Thursday, March 31, 2011

Fight or Flight?

It’s bad enough to live through budget crises that go on for years at a time while paralyzing planning and development of every kind. We also have to deal with leadership problems, centering now on the fact that neither the Regents nor UCOP nor the campus chancellors have credible plans for reversing or coping with the relentless grinding away of the university’s public funding base. The failure of Jerry Brown’s doomed, misguided effort to exchange massive new cuts for a public vote on tax extensions means that UC and the state's other higher education segments will need to fight like dogs to avert a major budgetary meltdown.  Brown is unfornately on track to undo in a couple of years what his father’s generation—among others--took decades to build.

But will UC fight? Its leaders won’t, if my conversation with a vocal senior UC offical reflects the wider thinking.

 This official contacted me because he objected to a core claim in my recent posts about the Regents (here and here). I very much appreciated the outreach and dialgoue, and am not doing justice to the full range of our friendly conversation, but am focusing on the overriding theme.

He asked at the start, "what makes you think that there's money in Sacramento, and even if there were, that they would give any if it to UC"? He then ran through a detailed analysis of California’s liabilities, all very authoritatively done and no doubt correct. He emphasized how much higher the liabilities are when you use accrual accounting rather than cash accounting. He than asked me how I could suggest that UC could ever go back to the state.

I offered him three reasons.

→ What you need to do
• A. From the "Fight or Flight?" post, reproduce the stretch from "It’s bad enough" through "the wider thinking.".
• B. According to the "Fight or Flight?" post, which parties lack credible plans for "reversing or coping with the relentless grinding away of the university's public funding base"? List them all.

→ Material supplied
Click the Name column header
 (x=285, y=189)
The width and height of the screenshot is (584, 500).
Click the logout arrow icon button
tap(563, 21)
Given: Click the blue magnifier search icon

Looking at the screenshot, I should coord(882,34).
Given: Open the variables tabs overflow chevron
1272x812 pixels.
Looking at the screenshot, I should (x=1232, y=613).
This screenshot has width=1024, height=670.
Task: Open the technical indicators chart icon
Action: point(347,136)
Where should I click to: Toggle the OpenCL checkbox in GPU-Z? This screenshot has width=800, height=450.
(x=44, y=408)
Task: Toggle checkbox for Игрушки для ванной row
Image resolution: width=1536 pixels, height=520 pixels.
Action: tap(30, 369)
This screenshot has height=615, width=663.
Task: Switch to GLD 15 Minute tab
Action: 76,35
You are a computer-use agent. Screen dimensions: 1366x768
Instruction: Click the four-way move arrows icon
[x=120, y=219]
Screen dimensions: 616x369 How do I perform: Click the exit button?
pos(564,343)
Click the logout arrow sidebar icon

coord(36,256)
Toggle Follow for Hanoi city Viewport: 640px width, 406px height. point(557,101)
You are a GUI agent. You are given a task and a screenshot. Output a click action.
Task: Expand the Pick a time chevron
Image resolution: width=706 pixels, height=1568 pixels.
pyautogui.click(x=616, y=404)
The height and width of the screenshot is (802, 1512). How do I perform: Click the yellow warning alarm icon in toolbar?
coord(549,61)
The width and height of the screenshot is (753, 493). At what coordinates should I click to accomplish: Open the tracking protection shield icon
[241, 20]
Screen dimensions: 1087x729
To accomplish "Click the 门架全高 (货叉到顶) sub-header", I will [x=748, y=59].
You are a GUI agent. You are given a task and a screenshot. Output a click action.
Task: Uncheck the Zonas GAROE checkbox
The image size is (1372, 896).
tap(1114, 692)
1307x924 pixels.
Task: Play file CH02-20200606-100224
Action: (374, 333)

→ Solutions by task
• A.
It’s bad enough to live through budget crises that go on for years at a time while paralyzing planning and development of every kind. We also have to deal with leadership problems, centering now on the fact that neither the Regents nor UCOP nor the campus chancellors have credible plans for reversing or coping with the relentless grinding away of the university’s public funding base. The failure of Jerry Brown’s doomed, misguided effort to exchange massive new cuts for a public vote on tax extensions means that UC and the state's other higher education segments will need to fight like dogs to avert a major budgetary meltdown.  Brown is unfornately on track to undo in a couple of years what his father’s generation—among others--took decades to build.

But will UC fight? Its leaders won’t, if my conversation with a vocal senior UC offical reflects the wider thinking.

• B.
- the Regents
- UCOP
- the campus chancellors